# [REQUIRED WORK]
1. According to the press release, who is the Commissioner of the Florida Department of Law Enforcement?
2. Copy the part of the press release that begins at the words "The planned response" and stops after "National Guard. .", substituting "detachment" for "contingent".

# [SOURCE]
For Immediate Release:
October 23, 2005
Contact: FDLE Office of Public Information Tom Berlinger
or Kristen Perezluha (850) 410-7001
Florida Law Enforcement Prepares for Arrival of
Tallahassee - As the State of Florida makes final
preparations for the landfall of Hurricane Wilma, Florida’s law
enforcement community continues to coordinate assets and manpower.
The planned response includes a massive partnership between state
law enforcement officers, local deputy sheriffs and city police
officers from communities around the state, along with a large
contingent from the Florida National Guard. .
“We’ve responded to many hurricanes in recent years, and our
system of law enforcement disaster response is recognized by many as
the model for the nation,” noted Guy Tunnell, the Commissioner of
the Florida Department of Law Enforcement, the agency designated to
lead law enforcement’s mutual aid efforts. “Governor Bush and the
Florida Legislature want and expect no less than the best from us,
and they have given us the tools and resources to respond in a very
speedy and efficient manner,” said Tunnell.
Law enforcement first-responders will focus first on urban search
and rescue, the efforts designed to rescue residents that find
themselves in a dire or dangerous circumstance following the storm.
Additionally, many officers will move on to security details that
are designed to ensure the safety of the people and property that
remain within the areas hardest hit by the storm. As with the seven
hurricanes that impacted Florida within the past 14 months, many law
enforcement first-responders will also perform humanitarian efforts
such as distributing food, water and supplies to residents that may
be without power or other basic needs.

[Word and element location records]
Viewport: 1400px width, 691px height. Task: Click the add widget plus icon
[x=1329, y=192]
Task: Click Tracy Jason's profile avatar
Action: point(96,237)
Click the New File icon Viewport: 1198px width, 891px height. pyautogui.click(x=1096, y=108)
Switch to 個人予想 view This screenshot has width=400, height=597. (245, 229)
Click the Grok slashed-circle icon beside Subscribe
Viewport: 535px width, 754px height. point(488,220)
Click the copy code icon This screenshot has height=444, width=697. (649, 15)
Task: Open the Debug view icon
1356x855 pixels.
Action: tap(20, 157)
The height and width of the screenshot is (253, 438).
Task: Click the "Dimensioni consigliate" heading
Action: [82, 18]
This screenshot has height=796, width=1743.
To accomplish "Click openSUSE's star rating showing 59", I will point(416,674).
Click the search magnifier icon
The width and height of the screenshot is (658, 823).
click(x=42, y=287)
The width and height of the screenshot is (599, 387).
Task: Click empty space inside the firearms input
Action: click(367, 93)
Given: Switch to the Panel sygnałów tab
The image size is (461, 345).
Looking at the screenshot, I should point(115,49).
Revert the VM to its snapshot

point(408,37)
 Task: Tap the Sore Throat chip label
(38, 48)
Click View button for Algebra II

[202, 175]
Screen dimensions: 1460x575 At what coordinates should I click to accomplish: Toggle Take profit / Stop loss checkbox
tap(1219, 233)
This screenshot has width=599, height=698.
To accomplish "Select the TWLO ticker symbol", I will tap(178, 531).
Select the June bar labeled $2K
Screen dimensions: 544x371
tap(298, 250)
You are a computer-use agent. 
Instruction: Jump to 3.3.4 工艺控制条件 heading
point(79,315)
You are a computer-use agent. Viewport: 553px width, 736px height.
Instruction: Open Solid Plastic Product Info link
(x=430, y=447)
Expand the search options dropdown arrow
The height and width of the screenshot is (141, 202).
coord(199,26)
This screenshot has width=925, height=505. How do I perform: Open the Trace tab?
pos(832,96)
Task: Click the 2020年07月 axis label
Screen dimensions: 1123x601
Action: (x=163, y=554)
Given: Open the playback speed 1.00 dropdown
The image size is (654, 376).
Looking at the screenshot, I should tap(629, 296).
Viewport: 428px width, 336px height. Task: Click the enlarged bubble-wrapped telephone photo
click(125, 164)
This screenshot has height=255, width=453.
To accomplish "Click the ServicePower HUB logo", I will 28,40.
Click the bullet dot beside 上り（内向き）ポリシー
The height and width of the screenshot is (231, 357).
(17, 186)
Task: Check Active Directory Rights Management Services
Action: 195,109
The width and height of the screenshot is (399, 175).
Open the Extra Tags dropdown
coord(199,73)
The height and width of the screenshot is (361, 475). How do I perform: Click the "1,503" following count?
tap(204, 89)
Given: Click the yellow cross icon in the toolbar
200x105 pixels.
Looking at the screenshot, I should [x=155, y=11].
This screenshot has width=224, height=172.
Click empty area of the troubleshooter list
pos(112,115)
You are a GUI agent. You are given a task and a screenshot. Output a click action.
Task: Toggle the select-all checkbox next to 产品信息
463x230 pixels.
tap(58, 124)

# [OUTPUTS BY TASK]
1. Guy Tunnell

2.
The planned response includes a massive partnership between state
law enforcement officers, local deputy sheriffs and city police
officers from communities around the state, along with a large
detachment from the Florida National Guard. .